Вересаев Викентий Викентьевич
Шрифт:
Да, все это очень внушительно. Мне идет шестьдесят третий год. Но я еще не чувствую надвигающейся смерти, в душе бодро и крепко. Огромная охота работать. Играю в теннис. Чувствую себя в душе настолько молодым, что иногда мелькает мысль: да не ошибка ли, что у меня в паспорте год рождения показан 1867 и что вот эти дряхлые, сгорбленные, такие бесспорные старики – мои ровесники?

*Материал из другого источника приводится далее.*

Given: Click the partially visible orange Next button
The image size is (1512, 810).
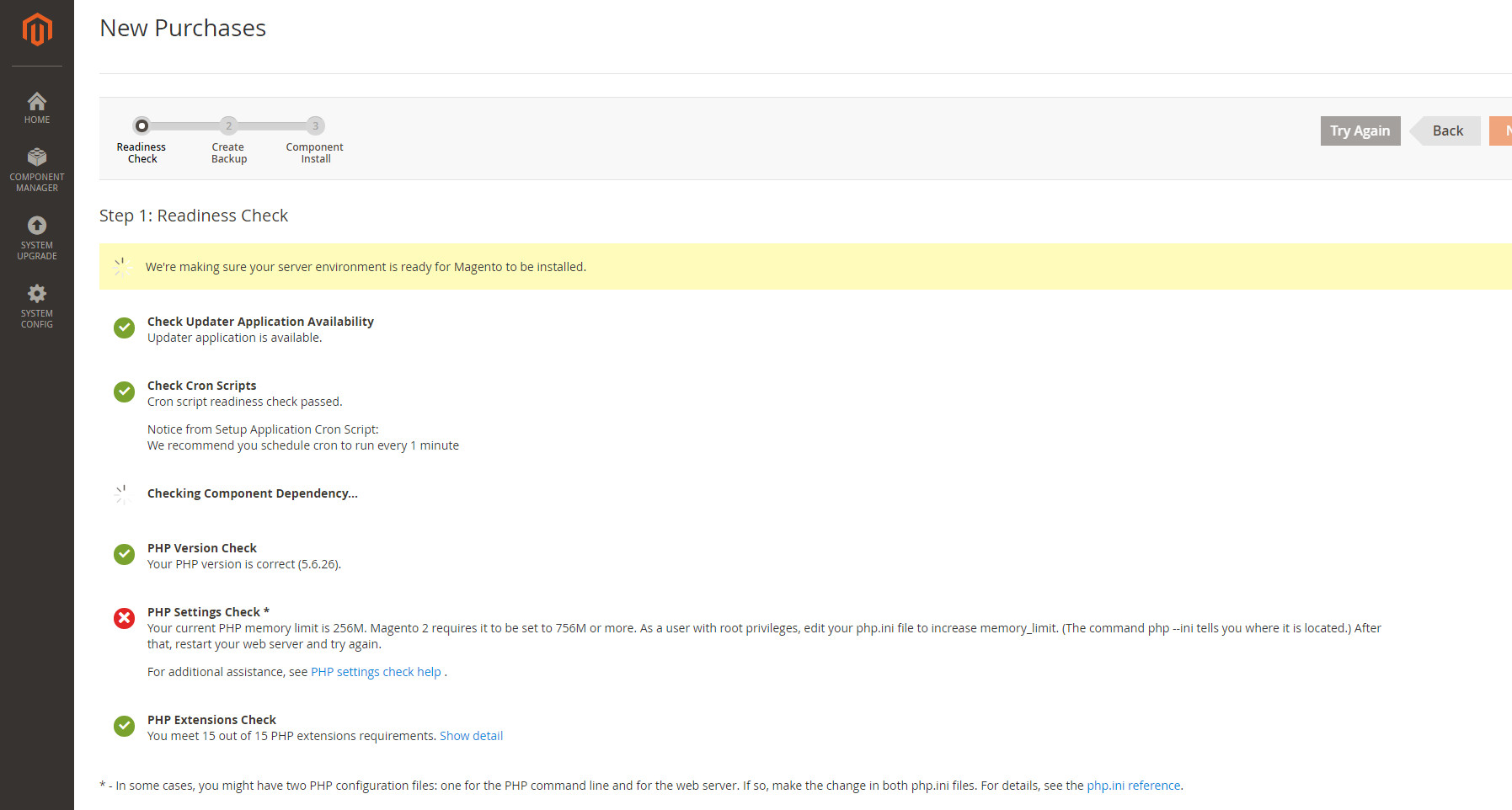Looking at the screenshot, I should point(1501,131).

А все-таки все это уже очень близко и передо мною. Вчера ходил у себя по саду, подвязывал виноградные лозы к тычкам и думал: скоро, скоро уже придется жить «на пенсии», – на духовной пенсии, с «заслуженным правом не работать». И не мог себе представить: как же это я тогда буду жить? Греться на солнышке, вспоминать былое и вот так ходить по саду, дрожащими руками подвязывать лозы, И больше ничего. Какая нелепость!
(Мое)
Умирал один мой знакомый, человек глубоко верующий. Пошел его проведать. Иссох, оброс седою бородою. Жена все силы на него кладет. Лицо у нее бледное от бессонных ночей и хлопот. Что-то мне рассказывает, улыбаясь. Он враждебно посмотрел на нее и сказал:
– Вот! Я умираю, а она каким тоном говорит!

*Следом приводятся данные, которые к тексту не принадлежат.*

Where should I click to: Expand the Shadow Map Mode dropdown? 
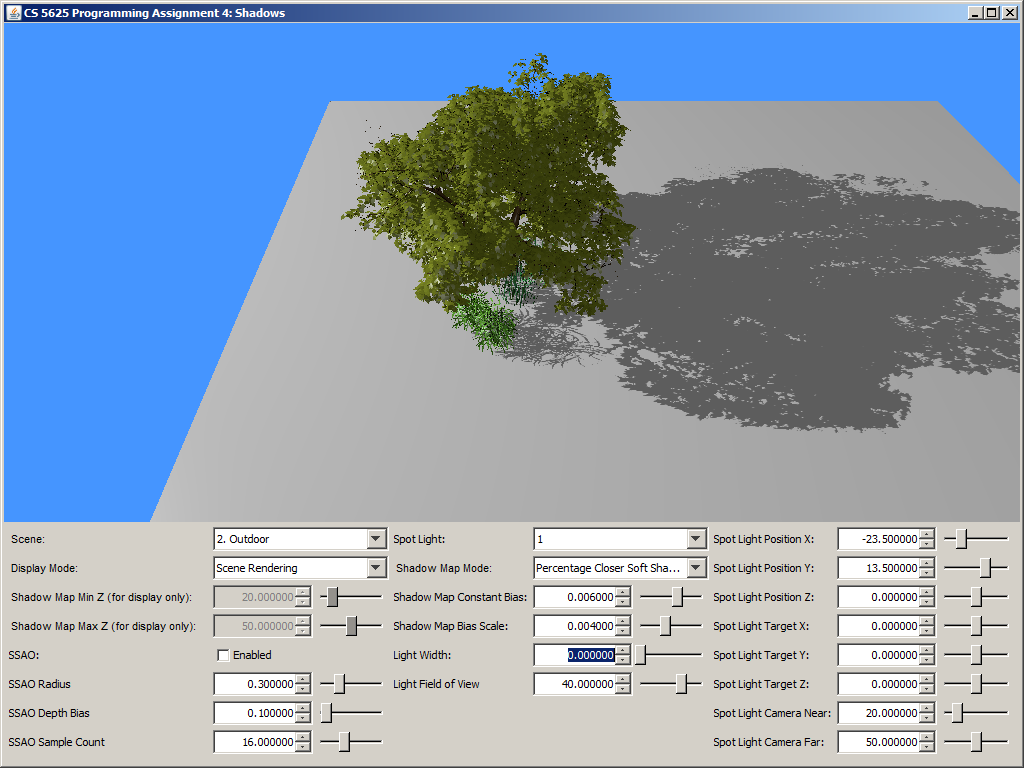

9 сент. 1940 г. – Давление крови у меня непрерывно растет, и все меры мало помогают. Сейчас – 210. Совершенно не могу физически работать, что меня всегда так живило. Мало и трудно могу работать умственно: сейчас же начинаются боли в голове. Что ж! Семьдесят три года. Пора и честь знать. Удивительно, как смерть меня мало пугает!

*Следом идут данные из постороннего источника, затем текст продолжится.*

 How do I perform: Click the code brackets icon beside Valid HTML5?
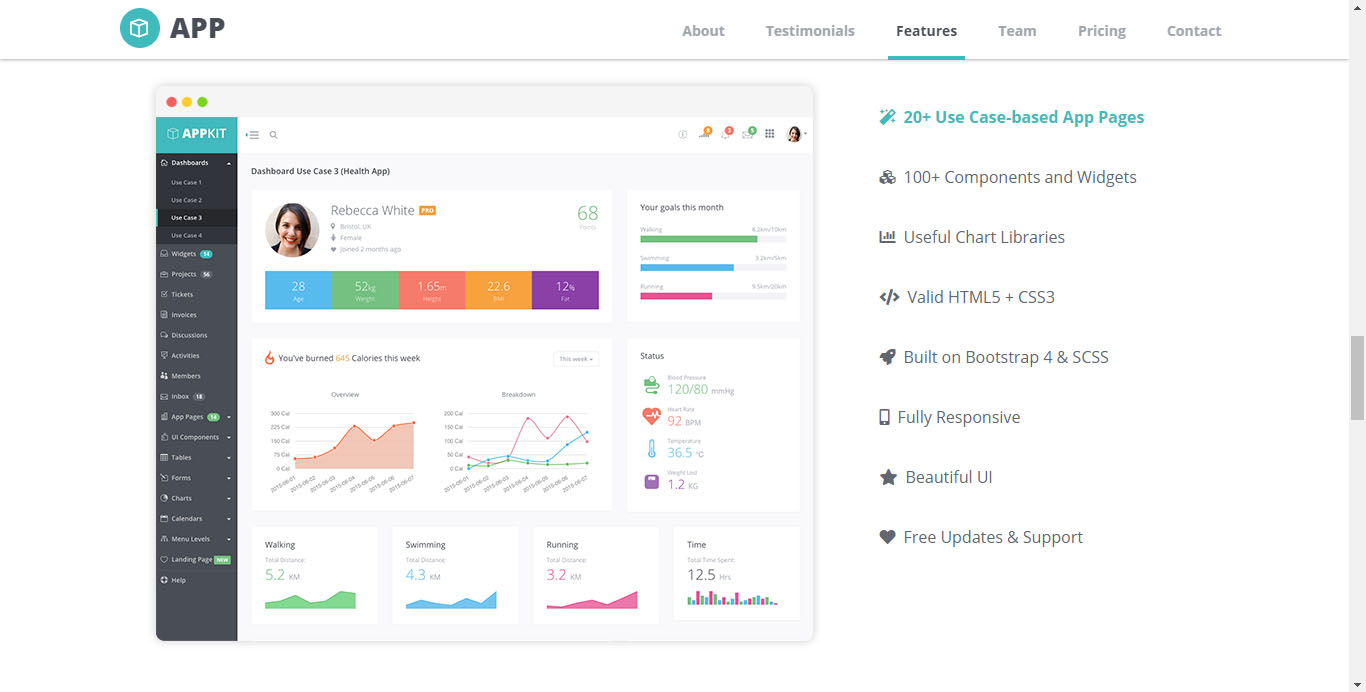pyautogui.click(x=889, y=297)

Последним желанием Анаксагора было, чтобы в день его кончины ежегодно устраивались детские игры. Я на это не имею права, потому что для детей ничего не сделал. Но я бы хотел, чтобы при моей смерти звучал детский смех, чтобы все кругом улыбались, чтобы не было похоронного настроения, люди не ходили бы с повешенными носами, не вздыхали бы скорбно. Пусть не стоит надо мною Шубертовский «Wilder Knochenmann» – «дикий костяной человек» с косою. Пусть реет благостный Thanatos, брат-близнец Сна.